*** DOCUMENT EXCERPT ***

The rebuilding of Sunrisers Hyderabad was supposedly going to be a long and painful one.
Not so, apparently. The 2016 Indian Premier League champions have already returned to winning ways, the very next game after having their playoff chances in the 2021 campaign extinguished.
They did it in style, too, dispatching Rajasthan Royals with nine balls and seven wickets to spare.
It may be too early to herald in a new era, but there was one thing conspicuous about Hyderabad’s victory at the Dubai International Stadium. It came in the absence of David Warner.
The Australian opener captained the franchise to that title five years ago, and has been central to them being one of the IPL’s most consistent sides in the recent past.
His form this season, though, has been unbecoming of one of the most voracious run-getters in the IPL’s history.
He had already been deposed as captain by Kane Williamson. And now his place in the XI has gone, too. Warner was not even at the ground to see his side notch just their second win of the campaign.
Significantly, his replacement was a central figure in bringing about the win.
It felt odd to see Jason Roy being handed his cap before the game. Despite him being with Hyderabad seemingly for ages, this was the England opener’s debut.
He was evidently keen to make up for lost time. He raced to 60 from 42 balls, which included one huge six into the smattering of supporters in the second-tier.
Although he departed before victory was sealed, he had laid the platform. His captain Williamson ended it with successive fours, clipped elegantly through mid-wicket off Mustafizur Rahman in the penultimate of the scheduled overs.
The result will have been keenly received by a number of other teams. In particular, it has breathed life into the flagging title defence of Mumbai Indians.
It was a hammer blow for Rajasthan, though, as they were eyeing a place in the playoff positions – and looked well set to do so for the majority of their batting effort.
As has so often been the case this season, it was captain Sanju Samson who led the way for the IPL’s inaugural champions.
The Keralite struck 82 from 57 balls, which was his second successive half century in matches in the UAE. In the process, he passed 3,000 IPL runs, and took the orange cap as the leading run scorer in the tournament from Shikhar Dhawan.
His hitting was both silky and savage. He took Siddarth Kaul for 20 in an over, only to fall to the same bowler in the last.
That, though, was symptomatic of a late stutter which might well have proved crucial in the final count up.
Rajasthan took an under-par 21 runs from their final three overs, meaning they posted 164-5 from their 20 overs. That proved well within the capabilities of the likes of Roy and Williamson.

*** End of DOCUMENT EXCERPT ***
*** SOURCE MATERIAL ***

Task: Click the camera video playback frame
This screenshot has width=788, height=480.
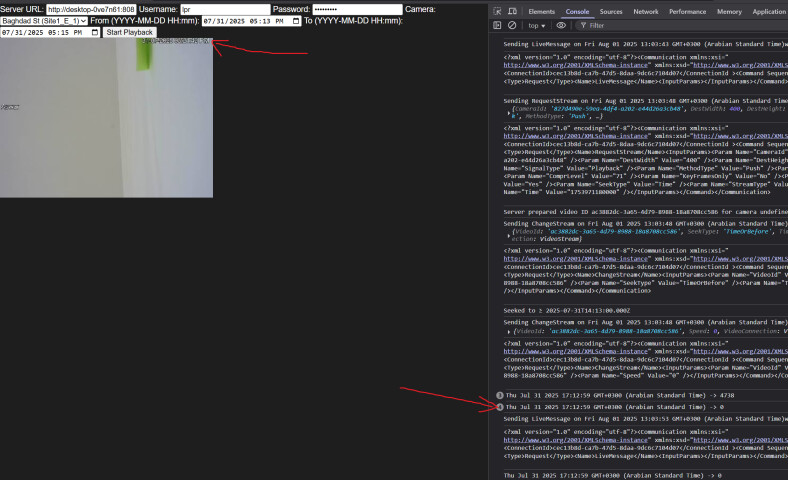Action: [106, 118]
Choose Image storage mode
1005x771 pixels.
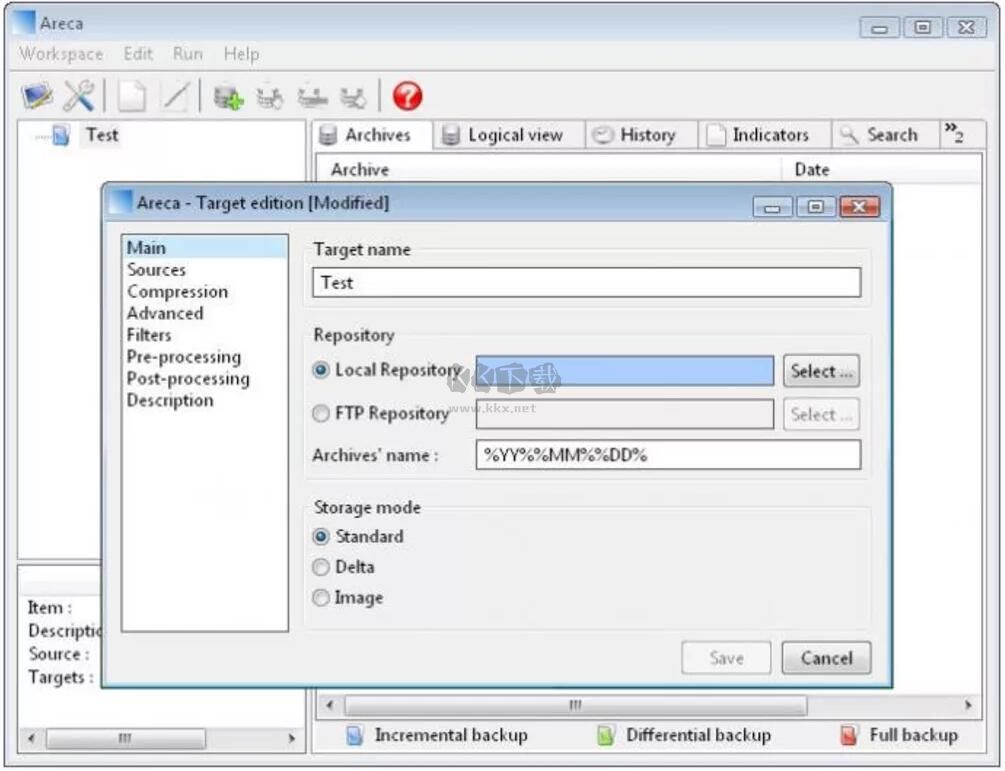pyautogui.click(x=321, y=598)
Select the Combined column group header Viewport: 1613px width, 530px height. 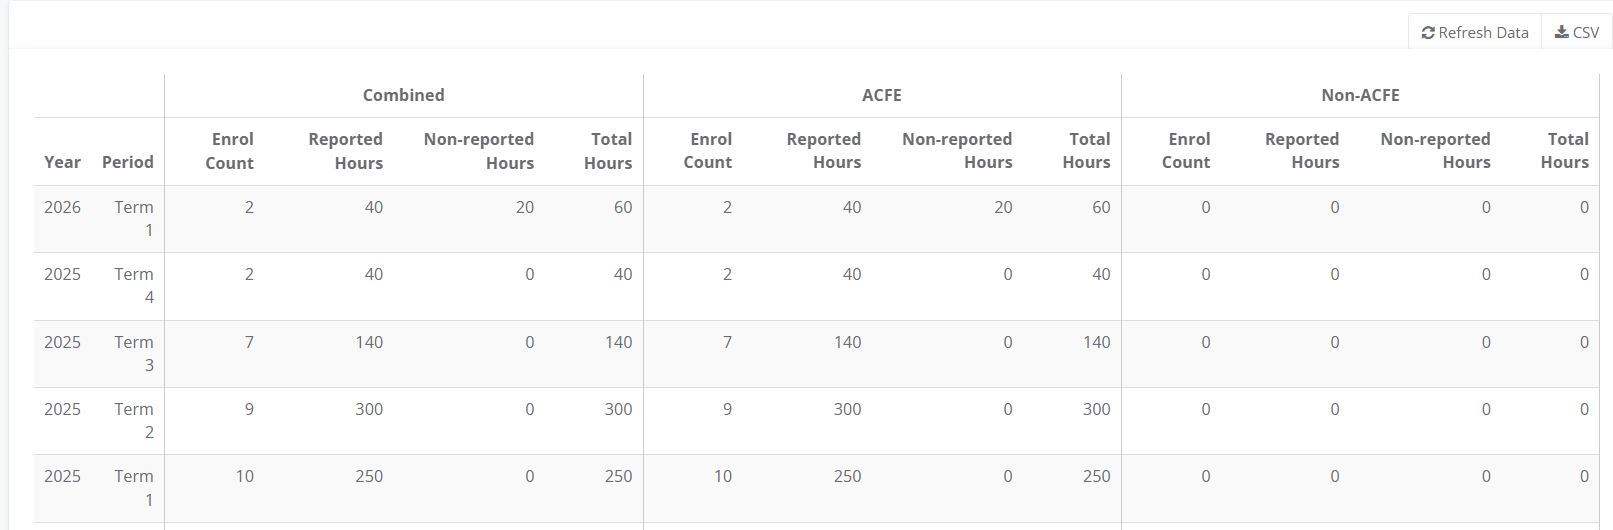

*** End of SOURCE MATERIAL ***

**WHAT THIS TASK INVOLVES:**
Transcribe the part of the Sunrisers Hyderabad match report from "The result will" up to and including "of Mumbai Indians.".

**RESULT:**
The result will have been keenly received by a number of other teams. In particular, it has breathed life into the flagging title defence of Mumbai Indians.